Not only are hybrid vegetables in the stores relatively tasteless, they are also diminishing nutritionally along with their soil, as a result of single-cropping (the large-scale farming of only one crop rather than growing mixed and rotated plantings), which depends on oil-based chemicals and treats the soil as an engineered growing medium. Several recent studies demonstrate that some vegetables in Britain have lost one-quarter of their magnesium and iron and almost half of their calcium. Distance between the grower and the eater also depletes flavour and nutrition in produce after it’s harvested—except for a few rare plants or fruits, such as winter apples, that need storage to reach their prime.
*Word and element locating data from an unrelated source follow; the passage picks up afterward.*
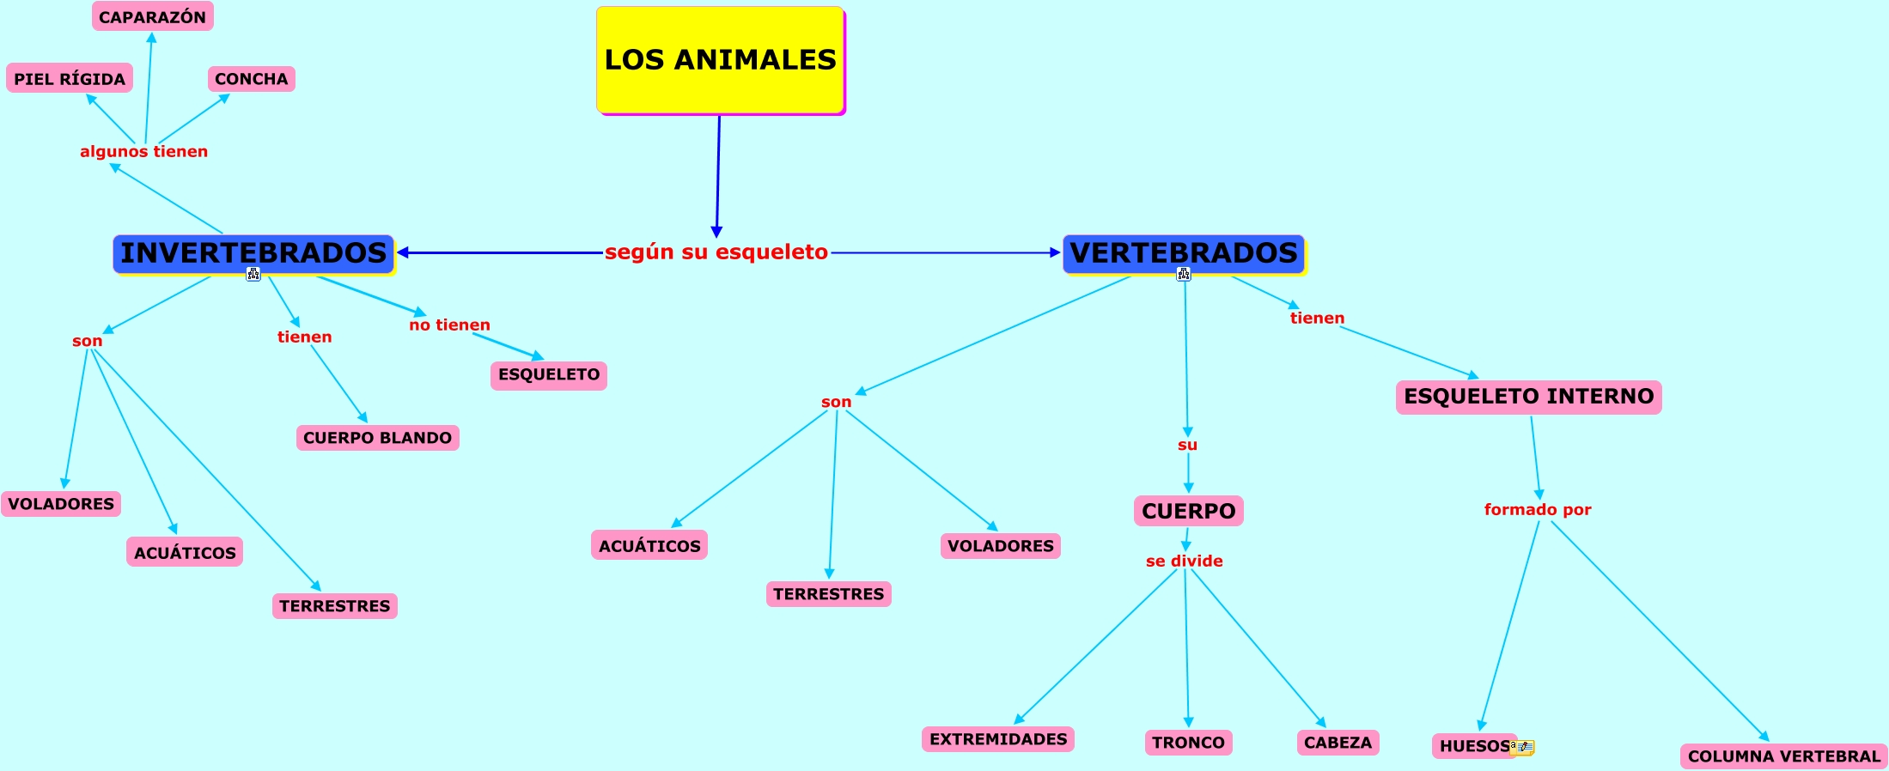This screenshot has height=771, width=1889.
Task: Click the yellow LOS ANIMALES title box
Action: tap(720, 59)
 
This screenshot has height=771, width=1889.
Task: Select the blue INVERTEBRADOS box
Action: tap(253, 253)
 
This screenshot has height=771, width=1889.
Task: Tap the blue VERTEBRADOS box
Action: tap(1184, 253)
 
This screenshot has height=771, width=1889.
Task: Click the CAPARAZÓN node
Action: tap(152, 17)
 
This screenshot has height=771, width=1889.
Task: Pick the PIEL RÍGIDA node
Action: tap(70, 79)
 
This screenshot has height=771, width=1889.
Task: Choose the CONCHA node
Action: tap(251, 79)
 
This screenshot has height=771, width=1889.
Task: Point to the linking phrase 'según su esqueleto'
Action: tap(716, 252)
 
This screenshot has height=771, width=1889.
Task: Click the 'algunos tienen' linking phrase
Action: tap(143, 152)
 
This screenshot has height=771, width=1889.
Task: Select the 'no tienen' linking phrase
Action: tap(449, 325)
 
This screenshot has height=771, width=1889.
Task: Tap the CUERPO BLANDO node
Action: tap(377, 438)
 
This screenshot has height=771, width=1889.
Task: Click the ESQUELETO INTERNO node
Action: tap(1528, 397)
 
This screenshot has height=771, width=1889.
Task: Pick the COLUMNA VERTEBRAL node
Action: tap(1783, 756)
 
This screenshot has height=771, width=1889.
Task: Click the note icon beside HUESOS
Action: tap(1523, 747)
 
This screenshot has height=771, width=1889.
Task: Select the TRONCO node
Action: tap(1188, 743)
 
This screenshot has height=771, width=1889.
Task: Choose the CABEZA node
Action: tap(1338, 743)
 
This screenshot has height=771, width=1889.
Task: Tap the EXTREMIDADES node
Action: tap(997, 739)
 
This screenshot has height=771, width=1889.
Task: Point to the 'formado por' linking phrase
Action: tap(1538, 510)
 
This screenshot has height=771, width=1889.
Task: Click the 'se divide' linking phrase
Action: tap(1184, 562)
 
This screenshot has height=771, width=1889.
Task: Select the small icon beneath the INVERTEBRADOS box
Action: tap(253, 275)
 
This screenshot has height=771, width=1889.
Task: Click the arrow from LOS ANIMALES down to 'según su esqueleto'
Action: tap(718, 172)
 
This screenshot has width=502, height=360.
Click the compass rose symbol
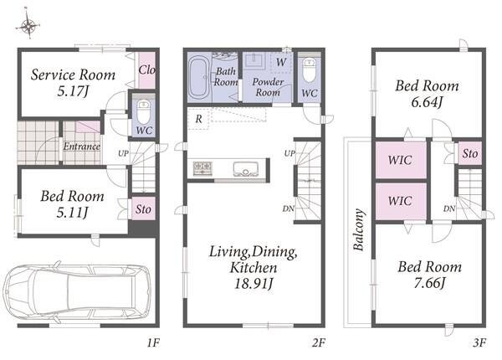point(28,25)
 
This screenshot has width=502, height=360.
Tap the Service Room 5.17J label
point(73,83)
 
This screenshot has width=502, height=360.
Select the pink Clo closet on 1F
point(147,70)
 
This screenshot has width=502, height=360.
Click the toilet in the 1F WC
point(143,111)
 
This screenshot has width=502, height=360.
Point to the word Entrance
point(82,147)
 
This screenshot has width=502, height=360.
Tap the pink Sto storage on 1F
point(143,208)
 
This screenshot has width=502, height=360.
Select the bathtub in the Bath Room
point(199,77)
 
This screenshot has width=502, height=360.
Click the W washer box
point(281,62)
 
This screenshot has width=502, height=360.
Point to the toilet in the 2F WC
point(310,70)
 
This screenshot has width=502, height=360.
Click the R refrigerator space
point(198,119)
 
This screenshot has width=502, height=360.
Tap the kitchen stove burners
point(202,168)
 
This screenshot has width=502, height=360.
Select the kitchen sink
point(245,169)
Today’s food is being shipped bizarrely around the world. West Coast hothouse tomatoes are sold in New York, and the salad greens of temperate Vancouver are imported from China or Mexico. Retailers prefer pretty vegetables and fruits that can be stored and shipped. It’s cost-effective, even if they taste like cardboard. During the last fifty years we bought with our eyes, not our stomachs, until the local-food movement and the recent gourmet revolution in America combined forces.